Lamar continued this sentiment throughout the show. As the floodlights came up, the audience was greeted by the sight of Samuel L. Jackson, one of Hollywood’s best and most discordant, dressed as Uncle Sam, an emblem of American propaganda that originated during the War of 1812. Jackson kicked off the performance by welcoming the crowd to “the great American game,” before Lamar launched into an unreleased track previously teased for 2024’s “GNX.”

However, his messages soon came to resemble those of another infamous uncle — Uncle Tom from Harriet Beecher Stowe’s “Uncle Tom’s Cabin.” After Lamar finished a rendition of “squabble up,” the camera cut back to Jackson, who accused the rapper of being “too loud, too reckless, too ghetto.”  

Lamar showed his thoughts on such critics when he presented the audience with his most overt image yet: rows of Black performers arranged to form the American flag, with the rapper smack dab in the middle. The image, combined with Lamar’s first non-rapped words of the show — “the revolution is about to be televised, you picked the right time but the wrong guy,” a nod to Gil Scott-Heron’s “The Revolution Will Not Be Televised” — signaled the performance’s main commentary: American pop culture’s love for hip-hop contrasted with its fear of the Black artists at its core.

Of course, there is no clearer manifestation of this theme than in Lamar’s long-running feud with Canadian rapper Drake, which was — as many expected — central to the show. Going into the show, many questioned whether or not the crowd would hear “Not Like Us,” Lamar’s most popular recent track, due to the song’s status at the center of an ongoing defamation suit. At the show’s midpoint, Lamar jested, “I want to perform their favourite song... but you know they love to sue.” Instead, Lamar found frequent collaborator SZA on the side of the stage, with the two uniting together for “luther” and “All the Stars.” This delighted both the crowd and Jackson’s character, who proclaimed that “that’s what America wants,” but K.Dot could only be held back for so long.  

A true example of the artist’s mastery, it’s only right that the staging of “Not Like Us” was the synthesis of the show’s many messages. “40 acres and a mule; this is bigger than the music,” Kendrick announced as the opening chords rang. “They tried to rig the game, but you can’t fake influence.” At first glance, linking Special Field Order No. 15 with contemporary hip-hop culture might seem far-fetched, but it’s the heart of Lamar’s philosophy. By highlighting this order, which was overturned by former President Andrew Johnson, Lamar warns that the same is happening to hip-hop, and thus Black American culture in its entirety.

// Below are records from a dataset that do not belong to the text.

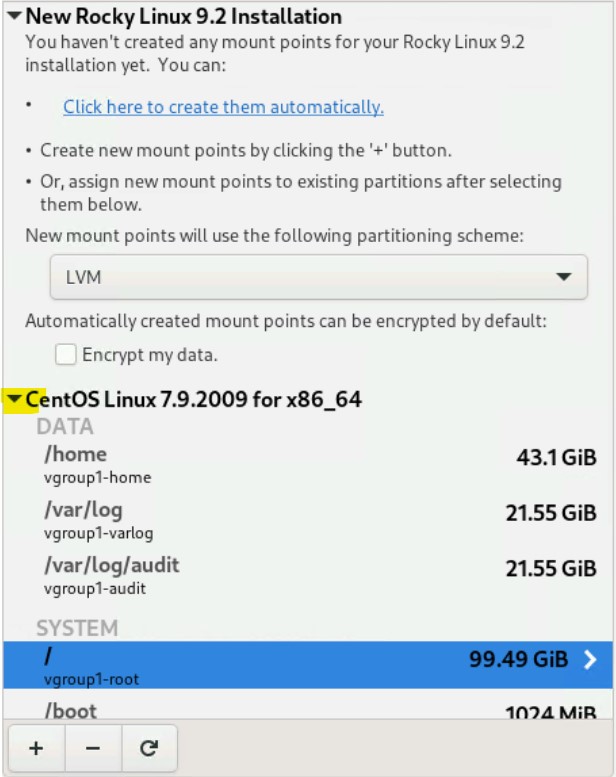Click the create them automatically link
This screenshot has height=777, width=616.
(x=223, y=107)
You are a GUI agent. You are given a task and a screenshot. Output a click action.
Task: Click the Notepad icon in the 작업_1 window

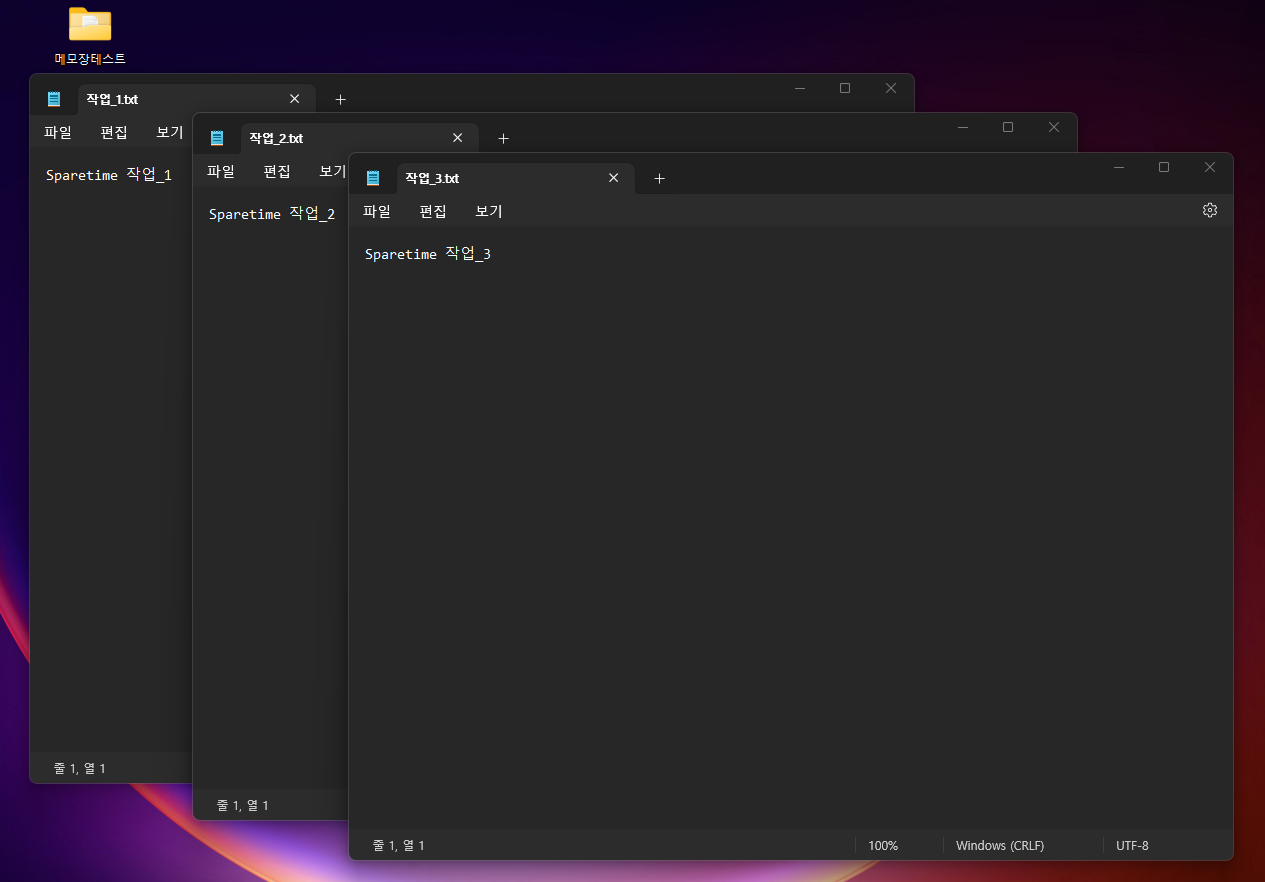click(54, 98)
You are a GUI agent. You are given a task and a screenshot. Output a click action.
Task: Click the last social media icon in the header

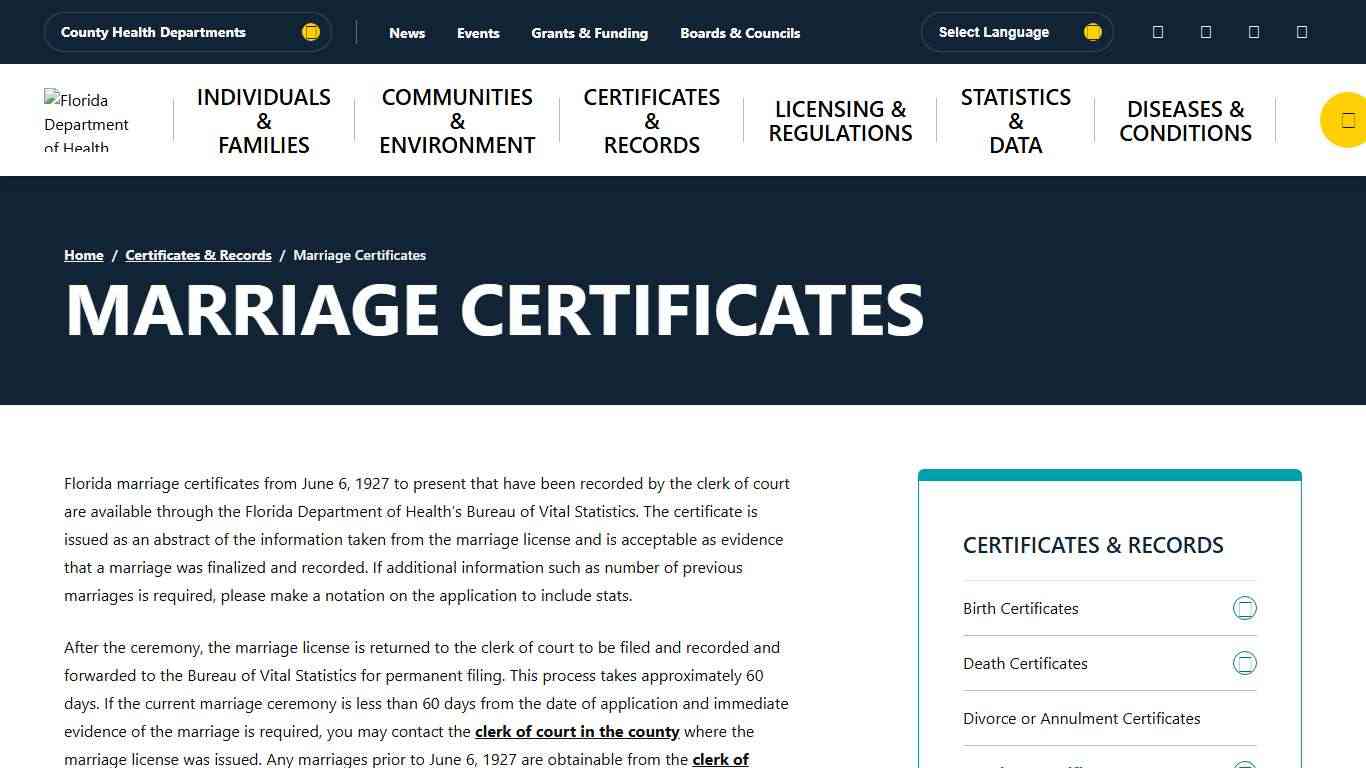(x=1301, y=31)
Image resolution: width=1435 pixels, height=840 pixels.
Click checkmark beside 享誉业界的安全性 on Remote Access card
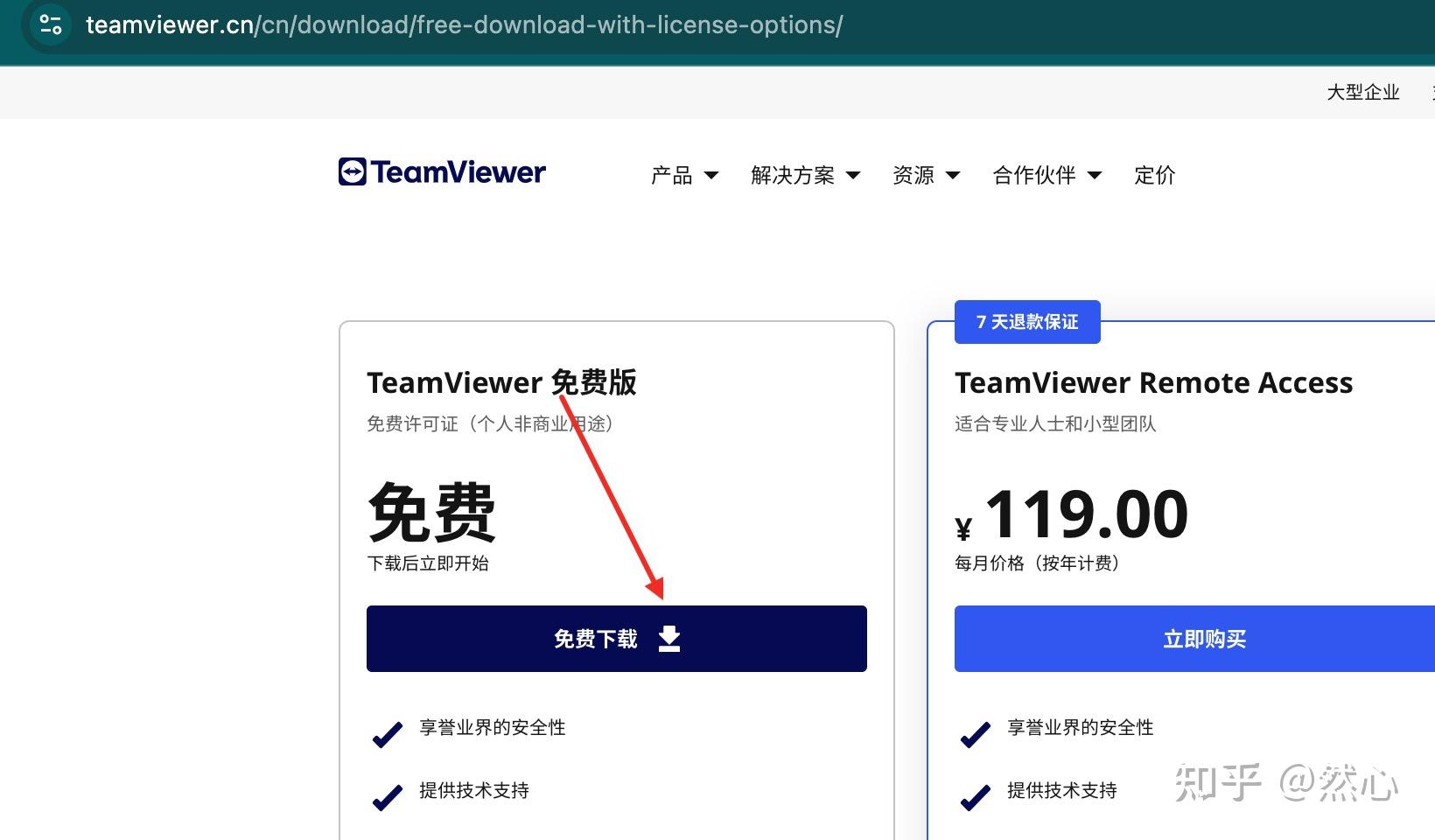click(x=974, y=733)
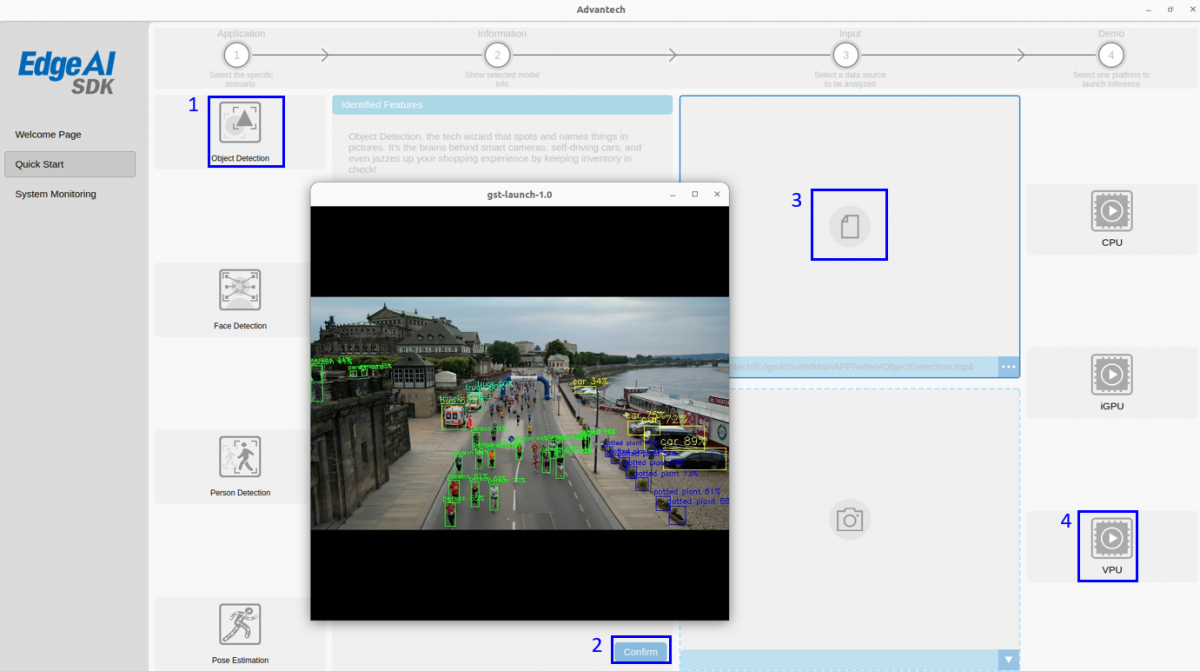Click the Application step indicator

click(x=237, y=55)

So, Lamar focuses on “influence” as the key factor that will bring the culture back. While the sight of Serena Williams crip-walking was understood by many as a shot at Drake  —the two were a couple in 2011— it was also a reminder of how this cultural robbery has existed in the past. After her victory at the 2012 Summer Olympics in London, Williams performed the move, much to the chagrin of fans and pundits alike. Lamar argues that Black cultural expression, which has so often been used for the amusement of white Americans, has also been limited for their comfort.

Despite the censorship and corporate nature of the event, Lamar made his point clear. It’s no surprise that the stage itself was styled like a PlayStation controller, with the lights reading “Game Over” as Lamar’s enigmatic figure left the stage. Lamar knows as well as anyone that the game is rigged, and yet he was not deterred. He’s clearly far from being the “wrong guy” to lead the revolution, but he argues it cannot be led by any single actor at all. Instead, Lamar implores fellow influential Black figures to utilize their influence. If he could do it in the most-watched halftime show ever, with the president in attendance, why shouldn’t everyone else?